What is asked:
On the Stream Transcriber page, find the passage that opens with the words "StreamTranscriber transcribes audio" and closes with "rate of 16kHz.". Write that passage out word for word.

Edit on GitHub

Stream Transcriber (experimental)

StreamTranscriber transcribes audio from stream media like microphone input. The transcriber waits for voice activity, buffers/records audio and sends the audio data to the wasm.

Unfortunatly processing is ~way too slow~ depends on your machine and the size of the model for real time applications. But maybe this will work in the future. Also this doesn't work in Firefox unless the stream source has a sample rate of 16kHz.

Future ideas:

  • add better vad (Silero VAD)
  • fix firefox by providing own sample rate convertion (instead of web audio api)

Stream Example

import { StreamTranscriber } from "@transcribe/transcriber";

// create new instance
const streamTranscriber = new StreamTranscriber({
  createModule, // create module function from emscripten wasm build
  model: "/your/project/model.bin", // can be path to model file, or File() object
  workerPath: "/your/project", // set path to directory of shout.wasm.worker.mjs
  audioWorkletsPath: "/your/project/audio-worklets", // set path to directory of vad.js, buffer.js

  // called on new transcription
  onSegment: (segment) => {
    console.log(segment);
  },
});

// init wasm transcriber worker
await streamTranscriber.init();

// start transcriber wasm wait for audio
await streamTranscriber.start({
  lang: "en", // language code
  threads: this.maxThreads, // max threads to use
  translate: false, // translate to english
  suppress_non_speech: true, // ignore non speech tokens
  max_tokens: 32, // max token number
  audio_ctx: 756, // size of audio context
});

// create audio context and media stream
const mediaStream = await navigator.mediaDevices.getUserMedia({ audio: true });

// start transcribing
// audio gets transcribed when silence is detected or maxRecordMs is reached
streamTranscriber.transcribe(stream, {
  preRecordMs: 200, // pre record audio, because vad needs some time
  maxRecordMs: 5000, // max buffer size in milliseconds
  minSilenceMs: 500, // min time of silence before call transcribe
  onVoiceActivity: (active) => {
    console.log("Voice Activity: ", active);
  },
});

// ...do stuff

// stop stream when not needed
await streamTranscriber.stop();

// destroy instance
streamTranscriber.destroy();

(Dataset items)
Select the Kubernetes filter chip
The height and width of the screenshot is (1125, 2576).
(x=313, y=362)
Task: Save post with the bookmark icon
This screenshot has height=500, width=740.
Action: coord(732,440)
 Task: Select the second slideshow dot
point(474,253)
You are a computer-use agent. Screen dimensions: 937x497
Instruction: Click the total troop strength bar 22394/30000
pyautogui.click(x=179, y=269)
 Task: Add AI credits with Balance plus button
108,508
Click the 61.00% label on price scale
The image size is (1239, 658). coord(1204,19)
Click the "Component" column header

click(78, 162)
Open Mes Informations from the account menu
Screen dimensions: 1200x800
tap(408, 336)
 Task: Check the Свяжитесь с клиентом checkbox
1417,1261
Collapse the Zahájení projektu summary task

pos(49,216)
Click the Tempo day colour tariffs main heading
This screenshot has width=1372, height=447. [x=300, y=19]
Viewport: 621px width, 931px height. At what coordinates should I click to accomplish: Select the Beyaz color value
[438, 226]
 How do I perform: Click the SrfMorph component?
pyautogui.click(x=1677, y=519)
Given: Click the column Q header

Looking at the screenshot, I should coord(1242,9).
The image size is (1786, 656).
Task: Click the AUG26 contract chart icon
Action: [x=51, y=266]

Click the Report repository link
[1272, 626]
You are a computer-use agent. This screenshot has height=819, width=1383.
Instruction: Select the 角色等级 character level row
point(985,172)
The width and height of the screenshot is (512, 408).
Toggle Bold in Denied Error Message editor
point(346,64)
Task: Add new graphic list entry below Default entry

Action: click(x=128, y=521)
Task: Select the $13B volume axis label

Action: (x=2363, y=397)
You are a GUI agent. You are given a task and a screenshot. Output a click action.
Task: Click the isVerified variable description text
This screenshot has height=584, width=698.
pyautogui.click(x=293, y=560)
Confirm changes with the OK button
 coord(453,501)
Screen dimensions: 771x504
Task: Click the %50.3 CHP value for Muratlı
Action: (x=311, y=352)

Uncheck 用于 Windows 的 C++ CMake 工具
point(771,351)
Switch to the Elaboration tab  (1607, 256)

Answer to the exercise:
StreamTranscriber transcribes audio from stream media like microphone input. The transcriber waits for voice activity, buffers/records audio and sends the audio data to the wasm.

Unfortunatly processing is ~way too slow~ depends on your machine and the size of the model for real time applications. But maybe this will work in the future. Also this doesn't work in Firefox unless the stream source has a sample rate of 16kHz.